▶ _PROBLEM DESCRIPTION_:
Exactly the lines from the opening of the data through the line containing "Given: Open the Father" should be reproduced, please, with nothing added.

Collection entries:
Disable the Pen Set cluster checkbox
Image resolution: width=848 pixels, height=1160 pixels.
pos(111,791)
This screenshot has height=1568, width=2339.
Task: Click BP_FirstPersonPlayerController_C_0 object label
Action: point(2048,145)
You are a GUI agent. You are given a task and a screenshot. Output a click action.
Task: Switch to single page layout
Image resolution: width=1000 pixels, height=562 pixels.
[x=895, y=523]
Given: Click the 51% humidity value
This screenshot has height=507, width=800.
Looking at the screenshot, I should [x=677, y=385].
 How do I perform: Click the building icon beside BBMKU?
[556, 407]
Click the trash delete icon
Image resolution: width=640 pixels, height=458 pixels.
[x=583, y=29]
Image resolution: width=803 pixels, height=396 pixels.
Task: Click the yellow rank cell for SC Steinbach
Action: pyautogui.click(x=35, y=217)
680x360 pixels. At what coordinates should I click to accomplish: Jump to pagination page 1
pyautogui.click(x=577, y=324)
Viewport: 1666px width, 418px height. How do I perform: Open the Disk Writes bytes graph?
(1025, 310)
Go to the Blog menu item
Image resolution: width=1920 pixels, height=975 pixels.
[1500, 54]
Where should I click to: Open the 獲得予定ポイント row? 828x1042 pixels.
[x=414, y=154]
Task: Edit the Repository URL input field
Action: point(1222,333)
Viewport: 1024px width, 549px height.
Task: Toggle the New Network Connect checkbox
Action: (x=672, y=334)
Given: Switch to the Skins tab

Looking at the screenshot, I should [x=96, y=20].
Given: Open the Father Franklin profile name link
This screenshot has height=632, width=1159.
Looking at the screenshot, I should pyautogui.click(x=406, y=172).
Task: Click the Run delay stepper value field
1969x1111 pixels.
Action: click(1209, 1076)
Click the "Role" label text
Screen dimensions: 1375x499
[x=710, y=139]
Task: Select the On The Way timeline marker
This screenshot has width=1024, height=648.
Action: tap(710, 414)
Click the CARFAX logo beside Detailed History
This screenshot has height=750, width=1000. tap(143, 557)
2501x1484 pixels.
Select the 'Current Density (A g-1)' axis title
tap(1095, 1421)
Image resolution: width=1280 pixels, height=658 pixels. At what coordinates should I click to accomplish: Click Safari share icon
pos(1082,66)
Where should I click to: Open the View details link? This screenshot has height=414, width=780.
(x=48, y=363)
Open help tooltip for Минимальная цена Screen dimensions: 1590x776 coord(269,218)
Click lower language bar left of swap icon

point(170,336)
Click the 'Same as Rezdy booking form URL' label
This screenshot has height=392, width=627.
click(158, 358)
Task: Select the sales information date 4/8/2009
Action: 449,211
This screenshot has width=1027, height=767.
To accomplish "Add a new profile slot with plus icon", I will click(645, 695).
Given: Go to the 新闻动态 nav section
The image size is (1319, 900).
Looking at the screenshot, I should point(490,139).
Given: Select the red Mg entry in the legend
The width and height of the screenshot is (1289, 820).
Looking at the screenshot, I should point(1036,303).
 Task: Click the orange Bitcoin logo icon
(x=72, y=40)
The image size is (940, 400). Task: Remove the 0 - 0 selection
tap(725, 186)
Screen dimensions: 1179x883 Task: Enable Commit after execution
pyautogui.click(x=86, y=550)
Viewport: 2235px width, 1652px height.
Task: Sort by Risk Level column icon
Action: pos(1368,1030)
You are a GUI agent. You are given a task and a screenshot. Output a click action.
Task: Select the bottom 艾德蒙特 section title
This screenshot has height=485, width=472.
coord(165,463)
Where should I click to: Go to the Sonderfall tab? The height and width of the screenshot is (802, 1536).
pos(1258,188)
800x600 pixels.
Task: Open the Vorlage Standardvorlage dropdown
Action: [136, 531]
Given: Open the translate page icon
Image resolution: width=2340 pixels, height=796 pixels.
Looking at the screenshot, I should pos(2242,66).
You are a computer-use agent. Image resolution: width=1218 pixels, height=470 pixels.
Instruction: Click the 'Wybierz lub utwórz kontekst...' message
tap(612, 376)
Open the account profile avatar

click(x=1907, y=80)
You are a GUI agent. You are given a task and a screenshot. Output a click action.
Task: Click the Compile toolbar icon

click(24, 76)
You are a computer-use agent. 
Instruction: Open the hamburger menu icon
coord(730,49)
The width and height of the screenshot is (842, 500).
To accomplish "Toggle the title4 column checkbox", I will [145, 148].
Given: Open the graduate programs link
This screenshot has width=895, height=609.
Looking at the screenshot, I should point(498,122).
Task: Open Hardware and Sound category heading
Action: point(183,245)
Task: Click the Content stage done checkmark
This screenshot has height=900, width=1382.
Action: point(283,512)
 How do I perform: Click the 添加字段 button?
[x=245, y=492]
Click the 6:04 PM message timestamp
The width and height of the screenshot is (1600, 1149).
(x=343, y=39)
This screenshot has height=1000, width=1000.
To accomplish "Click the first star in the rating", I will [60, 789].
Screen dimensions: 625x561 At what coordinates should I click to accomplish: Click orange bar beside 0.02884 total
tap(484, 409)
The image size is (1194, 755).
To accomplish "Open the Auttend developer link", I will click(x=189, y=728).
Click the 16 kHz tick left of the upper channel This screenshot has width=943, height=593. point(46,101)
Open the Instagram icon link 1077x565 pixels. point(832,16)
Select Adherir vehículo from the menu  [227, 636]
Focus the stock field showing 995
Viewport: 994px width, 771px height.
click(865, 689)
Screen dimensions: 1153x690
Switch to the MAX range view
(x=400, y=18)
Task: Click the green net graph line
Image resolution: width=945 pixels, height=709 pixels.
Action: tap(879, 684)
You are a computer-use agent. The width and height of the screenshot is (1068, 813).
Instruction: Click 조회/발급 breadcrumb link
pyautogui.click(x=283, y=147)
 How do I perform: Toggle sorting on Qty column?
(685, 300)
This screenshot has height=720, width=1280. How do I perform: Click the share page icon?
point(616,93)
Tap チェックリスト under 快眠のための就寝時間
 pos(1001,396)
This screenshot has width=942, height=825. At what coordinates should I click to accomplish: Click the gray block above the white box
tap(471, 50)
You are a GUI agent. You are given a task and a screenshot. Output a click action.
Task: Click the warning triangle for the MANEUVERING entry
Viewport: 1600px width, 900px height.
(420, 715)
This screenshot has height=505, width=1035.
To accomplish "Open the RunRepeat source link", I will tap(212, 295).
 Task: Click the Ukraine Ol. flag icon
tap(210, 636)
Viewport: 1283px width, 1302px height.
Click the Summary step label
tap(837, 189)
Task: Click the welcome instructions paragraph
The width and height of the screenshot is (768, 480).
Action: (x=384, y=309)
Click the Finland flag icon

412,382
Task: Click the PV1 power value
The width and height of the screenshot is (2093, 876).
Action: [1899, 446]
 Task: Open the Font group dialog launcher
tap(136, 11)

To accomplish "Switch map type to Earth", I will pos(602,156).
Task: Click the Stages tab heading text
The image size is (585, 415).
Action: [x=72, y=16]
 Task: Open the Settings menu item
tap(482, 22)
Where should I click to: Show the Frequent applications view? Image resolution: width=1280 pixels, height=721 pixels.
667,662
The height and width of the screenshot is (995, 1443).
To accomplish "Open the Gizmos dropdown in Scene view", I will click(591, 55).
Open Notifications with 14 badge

▶ _EXERCISE ANSWER_:
Disable the Pen Set cluster checkbox
Image resolution: width=848 pixels, height=1160 pixels.
pos(111,791)
This screenshot has height=1568, width=2339.
Task: Click BP_FirstPersonPlayerController_C_0 object label
Action: point(2048,145)
You are a GUI agent. You are given a task and a screenshot. Output a click action.
Task: Switch to single page layout
Image resolution: width=1000 pixels, height=562 pixels.
[x=895, y=523]
Given: Click the 51% humidity value
This screenshot has height=507, width=800.
Looking at the screenshot, I should [x=677, y=385].
 How do I perform: Click the building icon beside BBMKU?
[556, 407]
Click the trash delete icon
Image resolution: width=640 pixels, height=458 pixels.
[x=583, y=29]
Image resolution: width=803 pixels, height=396 pixels.
Task: Click the yellow rank cell for SC Steinbach
Action: pyautogui.click(x=35, y=217)
680x360 pixels. At what coordinates should I click to accomplish: Jump to pagination page 1
pyautogui.click(x=577, y=324)
Viewport: 1666px width, 418px height. How do I perform: Open the Disk Writes bytes graph?
(1025, 310)
Go to the Blog menu item
Image resolution: width=1920 pixels, height=975 pixels.
[1500, 54]
Where should I click to: Open the 獲得予定ポイント row? 828x1042 pixels.
[x=414, y=154]
Task: Edit the Repository URL input field
Action: point(1222,333)
Viewport: 1024px width, 549px height.
Task: Toggle the New Network Connect checkbox
Action: (x=672, y=334)
Given: Switch to the Skins tab

Looking at the screenshot, I should [x=96, y=20].
Given: Open the Father Franklin profile name link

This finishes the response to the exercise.